Archibald McKendrick

Dr Archibald McKendrick LDS FRSE DPH (1876–1960) was a Scottish dentist and radiologist. He was one of the first people in Britain to use X-rays in dentistry.

Life

He was born in Kirkcaldy in Fife on 1 June 1876, the son of James D. McKendrick, dental surgeon. He followed in his father’s footsteps and qualified as a Dentist in Edinburgh in 1899. In 1907 he was elected a Fellow of the Royal College of Surgeons of Edinburgh.

From 1909 he was working as Surgeon/Dental Surgeon in charge of Radiology under Dawson Turner with William Hope Fowler at the Edinburgh Royal Infirmary. He was then living at 27 Chalmers Street next to the Infirmary.[1] In 1914 he was elected a Fellow of the Royal Society of Edinburgh. His proposers were Arthur Robinson, Henry Harvey Littlejohn, David Berry Hart, and Thomas William Drinkwater.[2]

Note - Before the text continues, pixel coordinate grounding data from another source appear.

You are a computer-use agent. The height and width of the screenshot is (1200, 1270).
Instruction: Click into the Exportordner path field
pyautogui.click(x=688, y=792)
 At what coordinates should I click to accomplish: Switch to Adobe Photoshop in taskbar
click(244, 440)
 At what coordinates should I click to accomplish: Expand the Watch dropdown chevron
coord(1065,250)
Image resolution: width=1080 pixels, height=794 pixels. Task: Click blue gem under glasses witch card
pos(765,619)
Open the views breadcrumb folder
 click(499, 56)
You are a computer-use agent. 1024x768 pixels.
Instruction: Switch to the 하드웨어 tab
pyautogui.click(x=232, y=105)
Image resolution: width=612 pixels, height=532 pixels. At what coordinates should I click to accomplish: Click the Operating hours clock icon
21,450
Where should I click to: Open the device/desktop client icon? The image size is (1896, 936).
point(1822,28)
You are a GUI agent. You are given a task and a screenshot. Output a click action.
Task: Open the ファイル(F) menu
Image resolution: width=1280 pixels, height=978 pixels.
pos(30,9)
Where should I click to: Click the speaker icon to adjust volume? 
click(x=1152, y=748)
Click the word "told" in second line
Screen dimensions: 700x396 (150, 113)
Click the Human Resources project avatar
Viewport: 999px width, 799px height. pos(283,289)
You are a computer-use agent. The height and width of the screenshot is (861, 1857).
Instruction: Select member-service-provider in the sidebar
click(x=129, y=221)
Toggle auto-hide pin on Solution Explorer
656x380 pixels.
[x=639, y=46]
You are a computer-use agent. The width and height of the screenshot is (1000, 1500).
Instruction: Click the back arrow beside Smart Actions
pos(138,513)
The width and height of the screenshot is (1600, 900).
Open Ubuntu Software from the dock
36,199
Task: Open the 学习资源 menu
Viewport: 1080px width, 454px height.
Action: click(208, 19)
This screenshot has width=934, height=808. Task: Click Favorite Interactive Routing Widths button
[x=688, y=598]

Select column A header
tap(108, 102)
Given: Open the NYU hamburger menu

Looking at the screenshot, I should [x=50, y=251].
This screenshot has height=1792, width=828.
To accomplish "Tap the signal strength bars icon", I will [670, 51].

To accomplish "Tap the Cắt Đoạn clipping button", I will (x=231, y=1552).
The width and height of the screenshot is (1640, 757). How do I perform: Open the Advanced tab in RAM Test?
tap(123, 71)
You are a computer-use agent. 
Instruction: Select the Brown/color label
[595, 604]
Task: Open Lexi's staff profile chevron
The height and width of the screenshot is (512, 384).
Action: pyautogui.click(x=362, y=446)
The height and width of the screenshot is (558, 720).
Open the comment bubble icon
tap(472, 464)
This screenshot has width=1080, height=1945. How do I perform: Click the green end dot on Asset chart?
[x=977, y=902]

He died in Edinburgh on 2 November 1960 aged 84.

Family

In 1906 he married Gertrude Maud Smith.

References

  1. Edinburgh and Leith Post Office Directory 1911-12
  2. Biographical Index of Former Fellows of the Royal Society of Edinburgh 1783–2002 (PDF). The Royal Society of Edinburgh. July 2006. ISBN 0 902 198 84 X.